Report each line below that carries the word "computer".

» **RECORDS PROVIDED**
━━━━━━━━━━━━━━━━
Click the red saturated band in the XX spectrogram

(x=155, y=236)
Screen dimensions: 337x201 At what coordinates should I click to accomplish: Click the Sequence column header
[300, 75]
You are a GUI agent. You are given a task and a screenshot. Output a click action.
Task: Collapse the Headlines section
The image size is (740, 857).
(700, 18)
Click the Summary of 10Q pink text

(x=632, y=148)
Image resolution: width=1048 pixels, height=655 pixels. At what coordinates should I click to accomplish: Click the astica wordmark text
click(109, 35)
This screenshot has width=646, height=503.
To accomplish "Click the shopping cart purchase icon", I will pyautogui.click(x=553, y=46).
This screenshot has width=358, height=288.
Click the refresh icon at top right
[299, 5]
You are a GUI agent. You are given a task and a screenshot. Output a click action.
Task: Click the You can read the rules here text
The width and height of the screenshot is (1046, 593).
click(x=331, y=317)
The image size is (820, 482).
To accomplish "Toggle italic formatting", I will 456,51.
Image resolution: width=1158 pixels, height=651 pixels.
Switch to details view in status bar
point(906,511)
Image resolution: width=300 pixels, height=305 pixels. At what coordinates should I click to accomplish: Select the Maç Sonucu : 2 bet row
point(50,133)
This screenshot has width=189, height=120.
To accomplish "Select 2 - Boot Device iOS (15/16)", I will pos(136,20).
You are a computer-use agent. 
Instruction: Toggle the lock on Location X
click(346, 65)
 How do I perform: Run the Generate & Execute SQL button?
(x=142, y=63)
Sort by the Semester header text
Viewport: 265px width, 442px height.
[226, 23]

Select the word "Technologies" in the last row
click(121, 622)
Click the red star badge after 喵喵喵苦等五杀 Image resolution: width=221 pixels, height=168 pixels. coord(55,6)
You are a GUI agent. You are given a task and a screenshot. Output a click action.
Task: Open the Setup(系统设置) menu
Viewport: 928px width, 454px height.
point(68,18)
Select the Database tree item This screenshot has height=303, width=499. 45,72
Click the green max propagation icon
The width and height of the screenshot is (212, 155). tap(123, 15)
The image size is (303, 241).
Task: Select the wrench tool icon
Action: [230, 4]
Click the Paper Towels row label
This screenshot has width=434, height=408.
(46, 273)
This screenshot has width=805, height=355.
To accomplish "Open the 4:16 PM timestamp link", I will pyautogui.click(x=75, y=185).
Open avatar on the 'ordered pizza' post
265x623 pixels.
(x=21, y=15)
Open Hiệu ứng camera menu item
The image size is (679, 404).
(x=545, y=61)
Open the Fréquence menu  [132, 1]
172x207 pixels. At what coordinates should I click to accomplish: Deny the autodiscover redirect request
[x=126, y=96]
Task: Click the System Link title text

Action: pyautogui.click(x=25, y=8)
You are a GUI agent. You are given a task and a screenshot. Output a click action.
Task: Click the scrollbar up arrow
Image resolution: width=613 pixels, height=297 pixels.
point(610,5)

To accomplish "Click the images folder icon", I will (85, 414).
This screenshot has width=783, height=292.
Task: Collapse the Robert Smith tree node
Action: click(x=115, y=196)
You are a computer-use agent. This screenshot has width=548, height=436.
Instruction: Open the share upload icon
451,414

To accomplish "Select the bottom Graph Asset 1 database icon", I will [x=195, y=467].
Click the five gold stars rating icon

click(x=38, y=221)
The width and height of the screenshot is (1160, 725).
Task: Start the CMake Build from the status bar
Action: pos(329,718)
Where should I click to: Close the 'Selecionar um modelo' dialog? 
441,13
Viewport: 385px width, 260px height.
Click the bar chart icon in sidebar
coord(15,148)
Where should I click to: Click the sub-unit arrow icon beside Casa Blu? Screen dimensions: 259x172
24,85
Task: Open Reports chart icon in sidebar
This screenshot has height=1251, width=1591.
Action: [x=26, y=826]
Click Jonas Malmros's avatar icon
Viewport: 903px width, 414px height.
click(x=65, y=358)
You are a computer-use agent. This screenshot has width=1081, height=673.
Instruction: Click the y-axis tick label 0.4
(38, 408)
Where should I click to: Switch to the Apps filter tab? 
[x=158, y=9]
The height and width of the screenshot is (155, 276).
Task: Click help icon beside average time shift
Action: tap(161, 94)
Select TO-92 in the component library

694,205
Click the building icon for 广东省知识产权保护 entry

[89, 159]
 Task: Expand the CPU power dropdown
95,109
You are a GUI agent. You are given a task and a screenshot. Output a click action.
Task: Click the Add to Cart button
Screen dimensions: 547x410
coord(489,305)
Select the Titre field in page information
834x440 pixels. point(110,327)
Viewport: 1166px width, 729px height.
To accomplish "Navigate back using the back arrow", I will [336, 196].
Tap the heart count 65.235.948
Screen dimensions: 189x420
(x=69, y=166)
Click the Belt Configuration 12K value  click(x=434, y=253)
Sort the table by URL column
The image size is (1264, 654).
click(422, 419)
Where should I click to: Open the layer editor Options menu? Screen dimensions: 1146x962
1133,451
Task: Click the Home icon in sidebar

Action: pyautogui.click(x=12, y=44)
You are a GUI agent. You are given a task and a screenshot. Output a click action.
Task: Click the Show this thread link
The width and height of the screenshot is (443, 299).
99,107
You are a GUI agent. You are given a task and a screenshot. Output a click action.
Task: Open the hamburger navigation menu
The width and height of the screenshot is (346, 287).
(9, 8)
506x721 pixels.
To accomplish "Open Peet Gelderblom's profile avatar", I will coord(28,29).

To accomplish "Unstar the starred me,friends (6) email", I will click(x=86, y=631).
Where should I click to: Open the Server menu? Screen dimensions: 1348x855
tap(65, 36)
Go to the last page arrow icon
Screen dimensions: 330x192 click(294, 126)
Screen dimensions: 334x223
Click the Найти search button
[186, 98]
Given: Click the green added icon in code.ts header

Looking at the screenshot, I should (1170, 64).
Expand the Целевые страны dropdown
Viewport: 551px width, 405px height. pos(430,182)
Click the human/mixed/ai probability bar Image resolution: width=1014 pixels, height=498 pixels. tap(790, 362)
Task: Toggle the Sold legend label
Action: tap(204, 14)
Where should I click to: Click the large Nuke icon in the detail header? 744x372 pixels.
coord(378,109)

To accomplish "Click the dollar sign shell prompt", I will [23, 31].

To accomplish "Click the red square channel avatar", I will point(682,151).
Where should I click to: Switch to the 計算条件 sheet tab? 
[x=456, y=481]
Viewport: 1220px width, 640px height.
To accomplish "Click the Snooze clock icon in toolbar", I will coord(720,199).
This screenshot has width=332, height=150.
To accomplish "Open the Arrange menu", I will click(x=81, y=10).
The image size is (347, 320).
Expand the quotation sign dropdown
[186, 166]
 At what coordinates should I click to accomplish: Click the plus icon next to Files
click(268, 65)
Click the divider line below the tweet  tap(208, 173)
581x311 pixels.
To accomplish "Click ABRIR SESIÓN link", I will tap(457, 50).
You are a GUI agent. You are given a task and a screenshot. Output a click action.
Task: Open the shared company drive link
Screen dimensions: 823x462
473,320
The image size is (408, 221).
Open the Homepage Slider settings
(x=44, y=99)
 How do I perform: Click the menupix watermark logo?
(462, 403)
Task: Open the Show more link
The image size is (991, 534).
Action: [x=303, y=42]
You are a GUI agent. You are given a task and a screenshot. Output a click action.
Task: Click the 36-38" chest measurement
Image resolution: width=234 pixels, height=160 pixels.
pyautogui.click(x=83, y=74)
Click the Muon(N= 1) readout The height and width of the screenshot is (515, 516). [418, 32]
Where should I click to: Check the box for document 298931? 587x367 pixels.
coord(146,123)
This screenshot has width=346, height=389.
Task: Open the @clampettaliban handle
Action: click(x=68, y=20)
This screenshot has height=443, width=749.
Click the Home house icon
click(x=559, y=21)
━━━━━━━━━━━━━━━━
» **ANSWER TO THIS EXERCISE**
You are a computer-use agent. 
You are a computer-use agent. This screenshot has width=548, height=436.
You are a computer-use agent. This screenshot has width=1081, height=673.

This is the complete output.